**PETUNJUK PENGERJAAN**
a - Cetak ulang sepenggal teks tentang detektor radiasi, dimulai dari kata-kata "Gambar 1: konstruksi" dan berhenti setelah kata-kata "daya ionisasi gas.".
b - Ringkas paragraf dalam teks tentang detektor radiasi yang diawali "Detektor isian gas merupakan detektor yang paling" menjadi daftar butir yang memuat fakta-fakta pokoknya.

**BAGIAN DOKUMEN**
────
Jenis Detektor Radiasi
Detektor merupakan suatu bahan yang peka
atau sensitif terhadap radiasi yang bila dikenai radiasi akan menghasilkan
tanggapan mengikuti mekanisme yang telah dibahas sebelumnya. Perlu diingat
bahwa setiap jenis radiasi mempunyai cara berinteraksi yang berbeda-beda
sehingga suatu bahan yang sensitif terhadap suatu jenis radiasi belum tentu
sensitif terhadap jenis radiasi yang lain. Sebagai contoh, detektor radiasi
gamma belum tentu dapat mendeteksi radiasi neutron.
Sebenarnya terdapat banyak jenis detektor,
tetapi di sini hanya akan dibahas tiga jenis detektor yang biasa digunakan
untuk mengukur radiasi yaitu, detektor isian gas, detektor sintilasi, dan detektor
semikonduktor.
§ Detektor Isian Gas
Detektor isian gas merupakan detektor yang paling
sering digunakan untuk mengukur radiasi. Detektor ini
terdiri dari dua elektroda, positif dan negatif, serta berisi gas di antara
kedua elektrodanya. Elektroda positif disebut sebagai anoda, yang dihubungkan
ke kutub listrik positif, sedangkan elektroda negatif disebut sebagai katoda,
yang dihubungkan ke kutub negatif. Kebanyakan detektor ini berbentuk silinder
dengan sumbu yang berfungsi sebagai anoda dan dinding silindernya sebagai
katoda sebagaimana gambar 1.
Gambar 1: konstruksi detektor isian gas
Radiasi yang memasuki detektor akan mengionisasi
gas dan menghasilkan ion-ion positif dan ion-ion negatif (elektron). Jumlah ion
yang akan dihasilkan tersebut sebanding dengan energi radiasi dan berbanding terbalik dengan daya ionisasi gas.
Daya ionisasi gas berkisar dari 25 eV s.d. 40 eV. Ion-ion yang dihasilkan di
dalam detektor tersebut akan memberikan kontribusi terbentuknya pulsa listrik
ataupun arus listrik.
Gambar
2: proses pembentukan ion positif dan negatif (ionisasi) dalam gas.
Ion-ion primer yang dihasilkan oleh radiasi akan
bergerak menuju elektroda yang sesuai. Pergerakan ion-ion tersebut akan
menimbulkan pulsa atau arus listrik. Pergerakan ion tersebut di atas dapat berlangsung
bila di antara dua elektroda terdapat cukup medan listrik. Bila medan listriknya semakin tinggi maka energi
kinetik ion-ion tersebut akan semakin besar sehingga mampu untuk mengadakan
ionisasi lain.
Gambar
3: karakteristik jumlah ion terhadap perubahan tegangan kerja detektor
Ion-ion yang
dihasilkan oleh ion primer disebut sebagai ion sekunder. Bila medan listrik di antara dua elektroda semakin
tinggi maka jumlah ion yang dihasilkan oleh sebuah radiasi akan sangat banyak
dan disebut proses
‘avalanche’.
────
**DAFTAR BARIS**

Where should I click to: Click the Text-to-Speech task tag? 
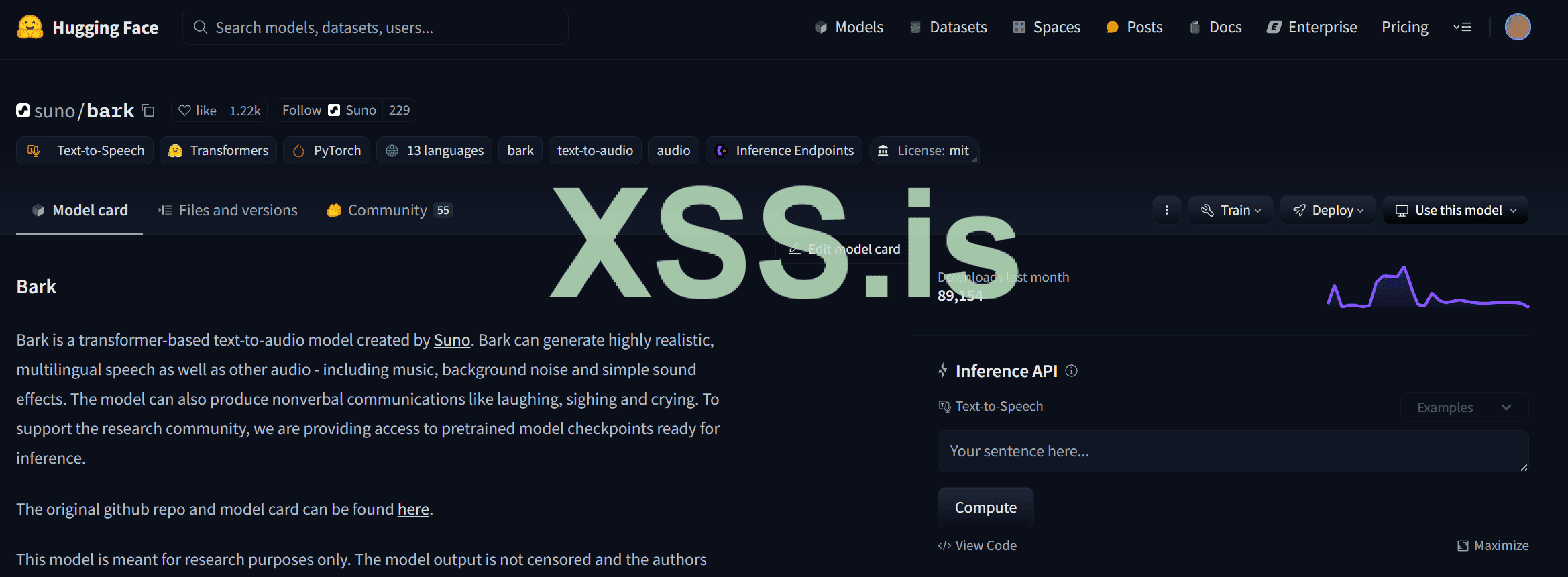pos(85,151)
────
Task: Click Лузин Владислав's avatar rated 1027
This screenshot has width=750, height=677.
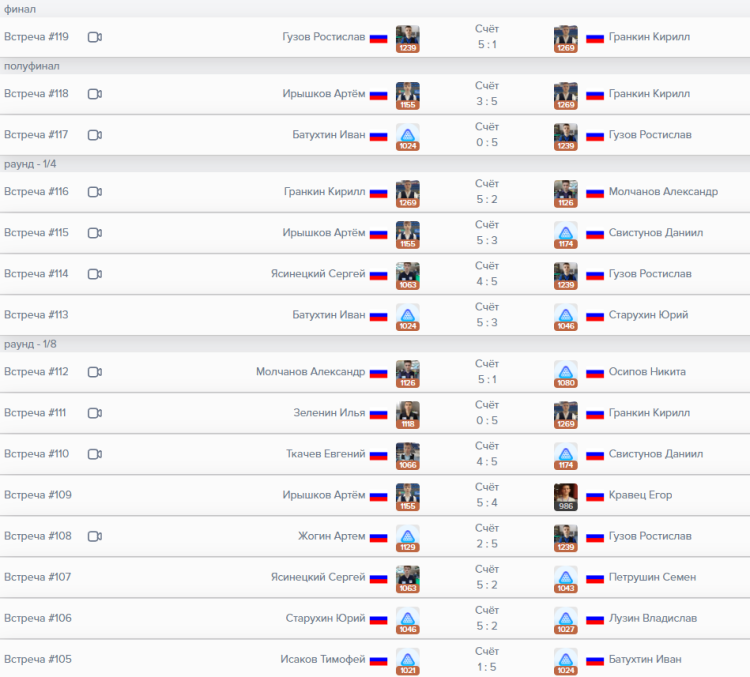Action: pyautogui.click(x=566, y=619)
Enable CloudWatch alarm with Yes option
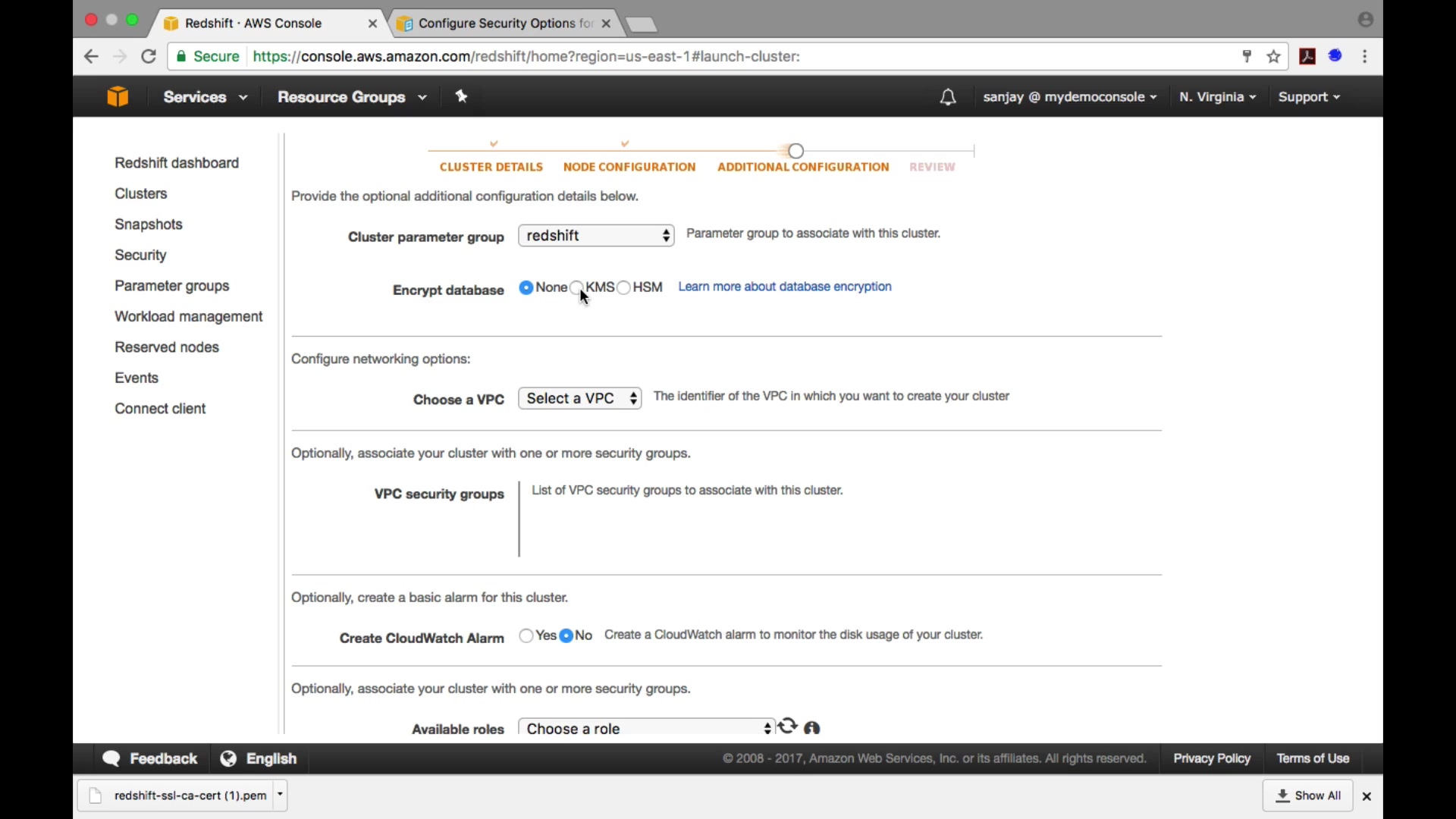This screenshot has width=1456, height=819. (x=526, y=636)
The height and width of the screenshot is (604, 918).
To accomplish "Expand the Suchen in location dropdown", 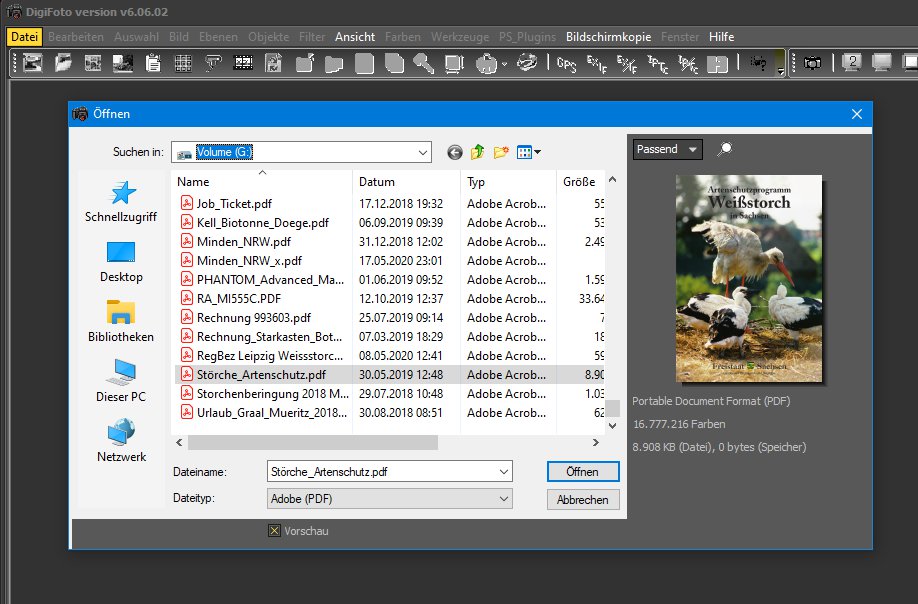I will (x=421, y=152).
────
**JAWABAN TIAP TUGAS**
a -
Gambar 1: konstruksi detektor isian gas
Radiasi yang memasuki detektor akan mengionisasi
gas dan menghasilkan ion-ion positif dan ion-ion negatif (elektron). Jumlah ion
yang akan dihasilkan tersebut sebanding dengan energi radiasi dan berbanding terbalik dengan daya ionisasi gas.

b -
- Detektor isian gas adalah detektor yang paling sering digunakan untuk mengukur radiasi.
- Detektor ini terdiri dari dua elektroda, yaitu positif dan negatif, dengan gas di antara keduanya.
- Anoda adalah elektroda positif yang dihubungkan ke kutub listrik positif.
- Katoda adalah elektroda negatif yang dihubungkan ke kutub negatif.
- Kebanyakan detektor ini berbentuk silinder. Sumbunya berfungsi sebagai anoda dan dinding silindernya sebagai katoda.